Please convert all of the entries below into a JSON list of strings, with one string per line and blank lines omitted.

[Entries for locating described items]
____________

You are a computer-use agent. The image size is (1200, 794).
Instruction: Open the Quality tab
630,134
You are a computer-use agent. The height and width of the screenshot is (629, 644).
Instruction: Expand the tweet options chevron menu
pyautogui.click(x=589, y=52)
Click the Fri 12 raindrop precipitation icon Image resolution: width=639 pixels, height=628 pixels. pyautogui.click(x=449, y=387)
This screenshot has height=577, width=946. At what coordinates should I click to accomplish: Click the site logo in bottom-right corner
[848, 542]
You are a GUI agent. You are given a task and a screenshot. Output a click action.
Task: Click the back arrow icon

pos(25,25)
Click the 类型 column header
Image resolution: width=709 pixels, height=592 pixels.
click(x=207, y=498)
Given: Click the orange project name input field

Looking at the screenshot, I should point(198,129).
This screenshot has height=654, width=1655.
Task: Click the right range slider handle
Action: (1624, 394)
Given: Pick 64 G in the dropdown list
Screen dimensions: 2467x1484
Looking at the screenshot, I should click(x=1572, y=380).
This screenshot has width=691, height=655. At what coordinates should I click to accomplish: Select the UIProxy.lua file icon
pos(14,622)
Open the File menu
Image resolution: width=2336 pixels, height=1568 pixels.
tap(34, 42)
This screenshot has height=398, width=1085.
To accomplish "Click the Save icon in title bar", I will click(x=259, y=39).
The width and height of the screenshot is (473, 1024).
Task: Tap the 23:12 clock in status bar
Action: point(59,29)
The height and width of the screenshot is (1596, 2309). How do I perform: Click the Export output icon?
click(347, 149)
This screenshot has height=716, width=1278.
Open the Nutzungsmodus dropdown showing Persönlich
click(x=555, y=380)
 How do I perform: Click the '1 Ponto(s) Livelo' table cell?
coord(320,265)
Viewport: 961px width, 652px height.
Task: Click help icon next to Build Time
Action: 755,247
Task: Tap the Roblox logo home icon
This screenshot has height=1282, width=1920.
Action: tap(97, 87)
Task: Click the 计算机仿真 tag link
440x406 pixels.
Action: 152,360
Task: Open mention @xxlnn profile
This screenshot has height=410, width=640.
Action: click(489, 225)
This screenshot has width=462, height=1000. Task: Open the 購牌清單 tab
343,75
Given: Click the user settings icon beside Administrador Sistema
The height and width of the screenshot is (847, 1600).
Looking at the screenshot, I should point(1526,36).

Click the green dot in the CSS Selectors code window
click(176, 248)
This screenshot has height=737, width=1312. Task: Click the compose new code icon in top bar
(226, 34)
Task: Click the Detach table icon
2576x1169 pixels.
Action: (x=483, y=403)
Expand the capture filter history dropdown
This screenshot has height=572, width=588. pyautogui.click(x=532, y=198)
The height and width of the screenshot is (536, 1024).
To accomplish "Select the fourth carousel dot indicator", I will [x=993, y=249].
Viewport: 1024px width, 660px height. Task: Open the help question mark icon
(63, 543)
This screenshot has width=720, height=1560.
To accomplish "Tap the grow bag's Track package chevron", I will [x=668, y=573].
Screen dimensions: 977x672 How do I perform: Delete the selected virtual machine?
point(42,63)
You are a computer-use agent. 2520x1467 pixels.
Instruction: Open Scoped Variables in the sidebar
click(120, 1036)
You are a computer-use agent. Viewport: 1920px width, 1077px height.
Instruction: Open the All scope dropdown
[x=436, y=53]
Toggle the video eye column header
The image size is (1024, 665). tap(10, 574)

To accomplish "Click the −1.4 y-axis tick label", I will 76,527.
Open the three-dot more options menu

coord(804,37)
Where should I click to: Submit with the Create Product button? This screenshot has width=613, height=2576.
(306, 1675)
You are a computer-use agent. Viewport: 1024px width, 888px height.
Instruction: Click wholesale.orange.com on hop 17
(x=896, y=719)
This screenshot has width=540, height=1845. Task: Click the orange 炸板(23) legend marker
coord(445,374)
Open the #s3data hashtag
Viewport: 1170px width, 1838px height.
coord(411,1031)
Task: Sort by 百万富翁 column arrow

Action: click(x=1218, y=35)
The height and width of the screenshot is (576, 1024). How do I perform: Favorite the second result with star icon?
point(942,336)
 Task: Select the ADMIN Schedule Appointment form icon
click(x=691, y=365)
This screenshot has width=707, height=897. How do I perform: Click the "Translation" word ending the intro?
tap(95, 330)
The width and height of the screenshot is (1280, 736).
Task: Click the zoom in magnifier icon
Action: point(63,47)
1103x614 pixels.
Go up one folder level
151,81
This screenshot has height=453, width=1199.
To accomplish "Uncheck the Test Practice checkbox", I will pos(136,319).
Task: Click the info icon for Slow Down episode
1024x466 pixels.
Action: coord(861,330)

____________

◆ RESULT OF THIS TASK
[
  "You are a computer-use agent. The image size is (1200, 794).",
  "Instruction: Open the Quality tab",
  "630,134",
  "You are a computer-use agent. The height and width of the screenshot is (629, 644).",
  "Instruction: Expand the tweet options chevron menu",
  "pyautogui.click(x=589, y=52)",
  "Click the Fri 12 raindrop precipitation icon Image resolution: width=639 pixels, height=628 pixels. pyautogui.click(x=449, y=387)",
  "This screenshot has height=577, width=946. At what coordinates should I click to accomplish: Click the site logo in bottom-right corner",
  "[848, 542]",
  "You are a GUI agent. You are given a task and a screenshot. Output a click action.",
  "Task: Click the back arrow icon",
  "pos(25,25)",
  "Click the 类型 column header",
  "Image resolution: width=709 pixels, height=592 pixels.",
  "click(x=207, y=498)",
  "Given: Click the orange project name input field",
  "Looking at the screenshot, I should point(198,129).",
  "This screenshot has height=654, width=1655.",
  "Task: Click the right range slider handle",
  "Action: (1624, 394)",
  "Given: Pick 64 G in the dropdown list",
  "Screen dimensions: 2467x1484",
  "Looking at the screenshot, I should click(x=1572, y=380).",
  "This screenshot has width=691, height=655. At what coordinates should I click to accomplish: Select the UIProxy.lua file icon",
  "pos(14,622)",
  "Open the File menu",
  "Image resolution: width=2336 pixels, height=1568 pixels.",
  "tap(34, 42)",
  "This screenshot has height=398, width=1085.",
  "To accomplish \"Click the Save icon in title bar\", I will click(x=259, y=39).",
  "The width and height of the screenshot is (473, 1024).",
  "Task: Tap the 23:12 clock in status bar",
  "Action: point(59,29)",
  "The height and width of the screenshot is (1596, 2309). How do I perform: Click the Export output icon?",
  "click(347, 149)",
  "This screenshot has height=716, width=1278.",
  "Open the Nutzungsmodus dropdown showing Persönlich",
  "click(x=555, y=380)",
  " How do I perform: Click the '1 Ponto(s) Livelo' table cell?",
  "coord(320,265)",
  "Viewport: 961px width, 652px height.",
  "Task: Click help icon next to Build Time",
  "Action: 755,247",
  "Task: Tap the Roblox logo home icon",
  "This screenshot has height=1282, width=1920.",
  "Action: tap(97, 87)",
  "Task: Click the 计算机仿真 tag link",
  "440x406 pixels.",
  "Action: 152,360",
  "Task: Open mention @xxlnn profile",
  "This screenshot has height=410, width=640.",
  "Action: click(489, 225)",
  "This screenshot has width=462, height=1000. Task: Open the 購牌清單 tab",
  "343,75",
  "Given: Click the user settings icon beside Administrador Sistema",
  "The height and width of the screenshot is (847, 1600).",
  "Looking at the screenshot, I should point(1526,36).",
  "Click the green dot in the CSS Selectors code window",
  "click(176, 248)",
  "This screenshot has height=737, width=1312. Task: Click the compose new code icon in top bar",
  "(226, 34)",
  "Task: Click the Detach table icon",
  "2576x1169 pixels.",
  "Action: (x=483, y=403)",
  "Expand the capture filter history dropdown",
  "This screenshot has height=572, width=588. pyautogui.click(x=532, y=198)",
  "The height and width of the screenshot is (536, 1024).",
  "To accomplish \"Select the fourth carousel dot indicator\", I will [x=993, y=249].",
  "Viewport: 1024px width, 660px height. Task: Open the help question mark icon",
  "(63, 543)",
  "This screenshot has width=720, height=1560.",
  "To accomplish \"Tap the grow bag's Track package chevron\", I will [x=668, y=573].",
  "Screen dimensions: 977x672 How do I perform: Delete the selected virtual machine?",
  "point(42,63)",
  "You are a computer-use agent. 2520x1467 pixels.",
  "Instruction: Open Scoped Variables in the sidebar",
  "click(120, 1036)",
  "You are a computer-use agent. Viewport: 1920px width, 1077px height.",
  "Instruction: Open the All scope dropdown",
  "[x=436, y=53]",
  "Toggle the video eye column header",
  "The image size is (1024, 665). tap(10, 574)",
  "To accomplish \"Click the −1.4 y-axis tick label\", I will 76,527.",
  "Open the three-dot more options menu",
  "coord(804,37)",
  "Where should I click to: Submit with the Create Product button? This screenshot has width=613, height=2576.",
  "(306, 1675)",
  "You are a computer-use agent. Viewport: 1024px width, 888px height.",
  "Instruction: Click wholesale.orange.com on hop 17",
  "(x=896, y=719)",
  "This screenshot has width=540, height=1845. Task: Click the orange 炸板(23) legend marker",
  "coord(445,374)",
  "Open the #s3data hashtag",
  "Viewport: 1170px width, 1838px height.",
  "coord(411,1031)",
  "Task: Sort by 百万富翁 column arrow",
  "Action: click(x=1218, y=35)",
  "The height and width of the screenshot is (576, 1024). How do I perform: Favorite the second result with star icon?",
  "point(942,336)",
  " Task: Select the ADMIN Schedule Appointment form icon",
  "click(x=691, y=365)",
  "This screenshot has width=707, height=897. How do I perform: Click the \"Translation\" word ending the intro?",
  "tap(95, 330)",
  "The width and height of the screenshot is (1280, 736).",
  "Task: Click the zoom in magnifier icon",
  "Action: point(63,47)",
  "1103x614 pixels.",
  "Go up one folder level",
  "151,81",
  "This screenshot has height=453, width=1199.",
  "To accomplish \"Uncheck the Test Practice checkbox\", I will pos(136,319).",
  "Task: Click the info icon for Slow Down episode",
  "1024x466 pixels.",
  "Action: coord(861,330)"
]